*YOUR ASSIGNMENT:*
Print the entries exactly as they appear, and omit any images.

*DATASET RECORDS:*

============================================================

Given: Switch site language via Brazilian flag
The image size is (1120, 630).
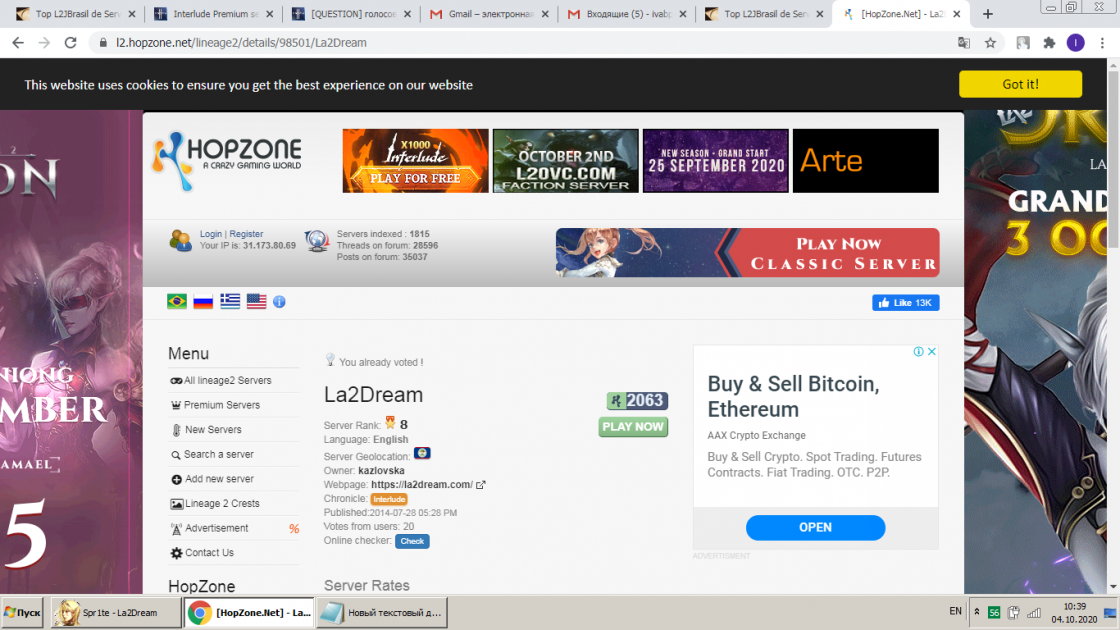Looking at the screenshot, I should click(x=177, y=301).
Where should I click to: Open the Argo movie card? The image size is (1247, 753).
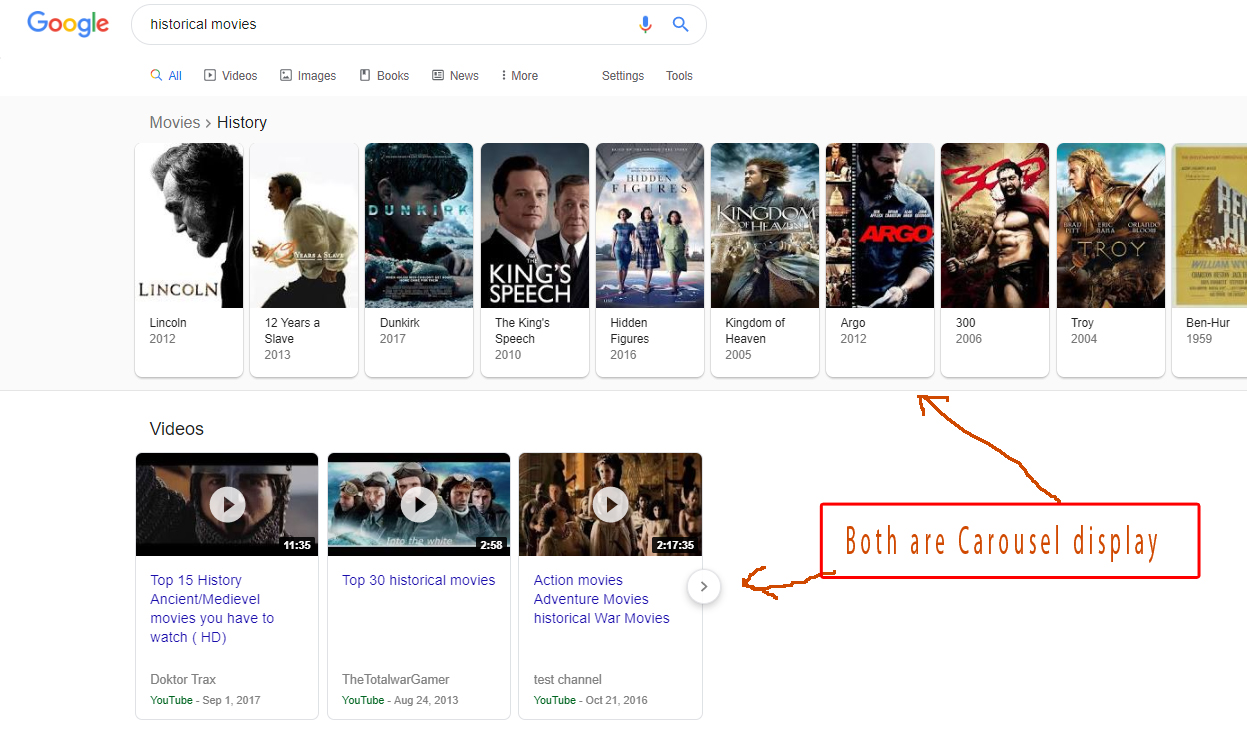(880, 260)
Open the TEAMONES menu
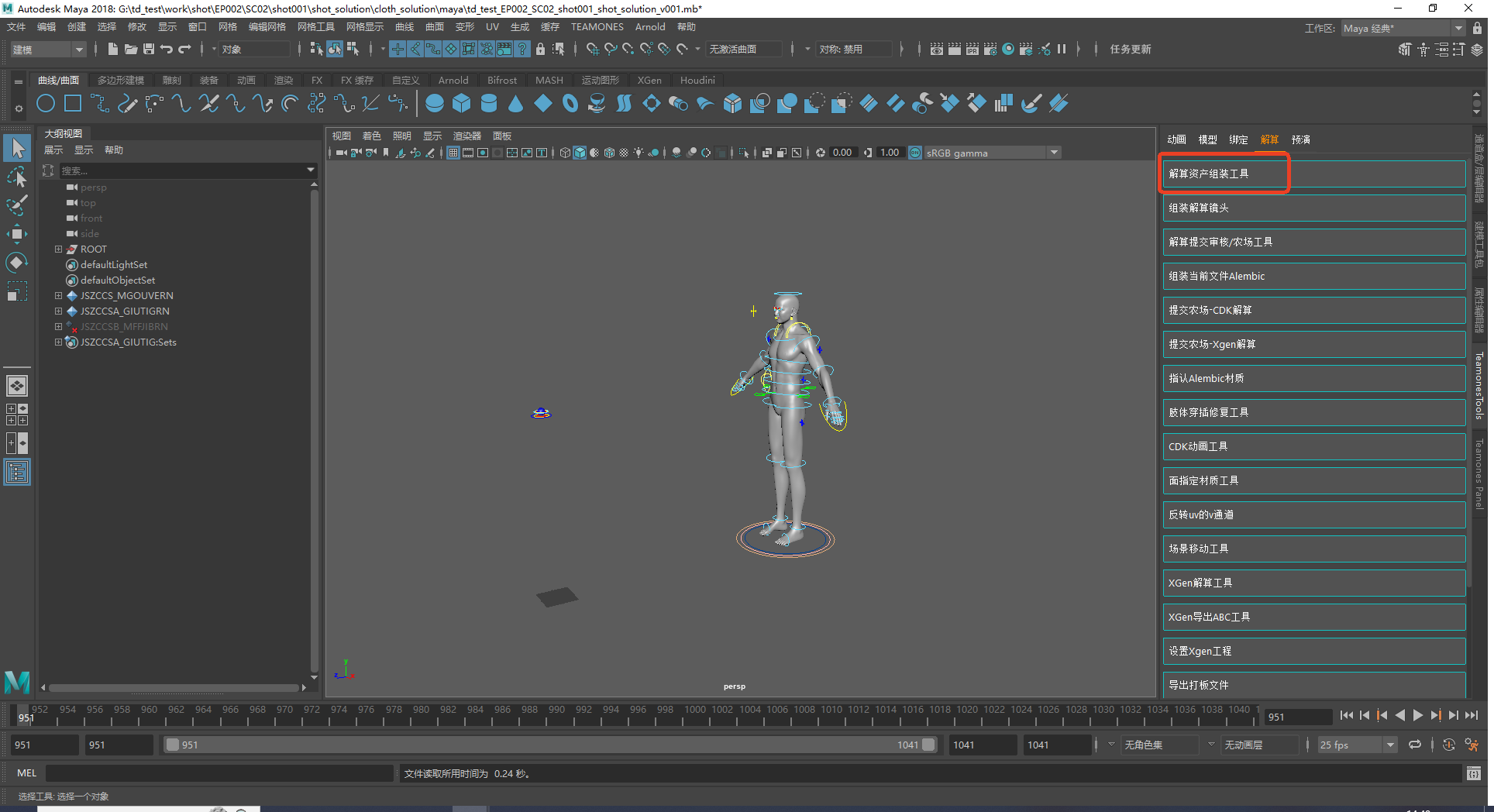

============================================================

*ANSWER TO THIS EXERCISE:*
Given: Switch site language via Brazilian flag
The image size is (1120, 630).
Looking at the screenshot, I should click(x=177, y=301).
Where should I click to: Open the Argo movie card? The image size is (1247, 753).
(880, 260)
Open the TEAMONES menu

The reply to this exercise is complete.